About this exercise ->
In the answer, each entry below appears exactly as given, and no picture appears at all.

Data ->
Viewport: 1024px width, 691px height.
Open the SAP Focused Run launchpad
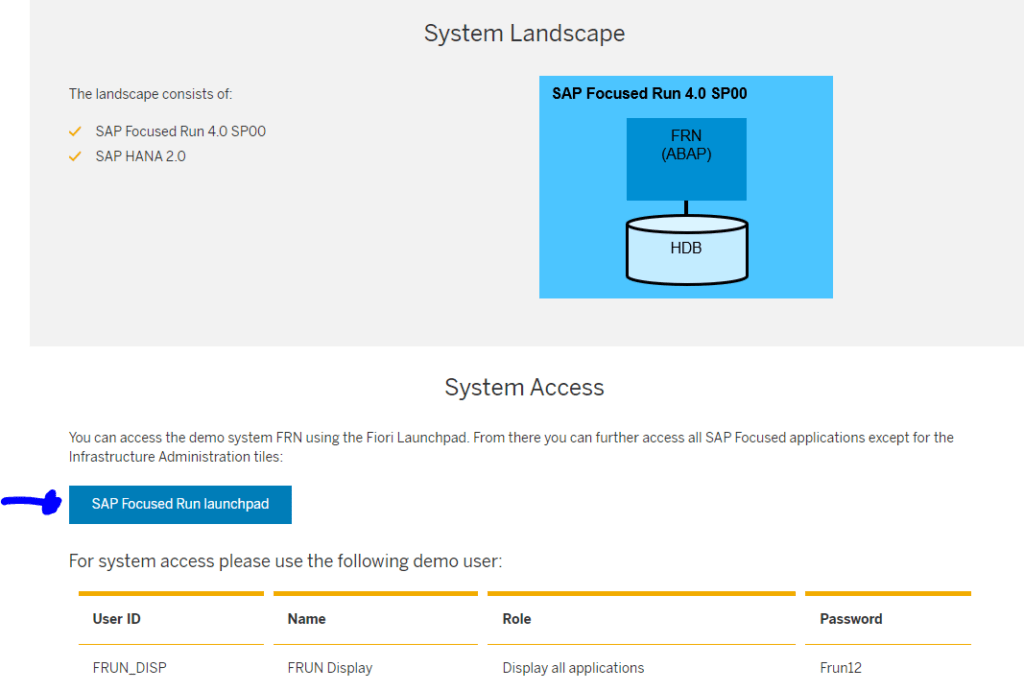(x=180, y=504)
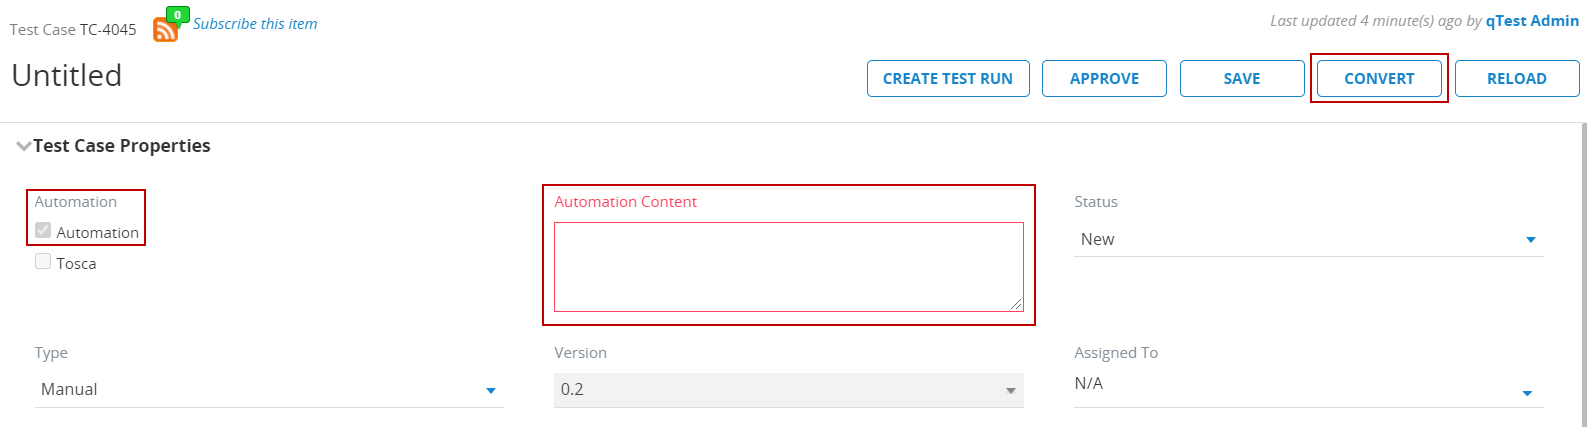The width and height of the screenshot is (1587, 427).
Task: Open the Assigned To dropdown
Action: (x=1308, y=390)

Exercise response ->
Viewport: 1024px width, 691px height.
Open the SAP Focused Run launchpad
(x=180, y=504)
The width and height of the screenshot is (1587, 427).
Task: Open the Assigned To dropdown
Action: (x=1308, y=390)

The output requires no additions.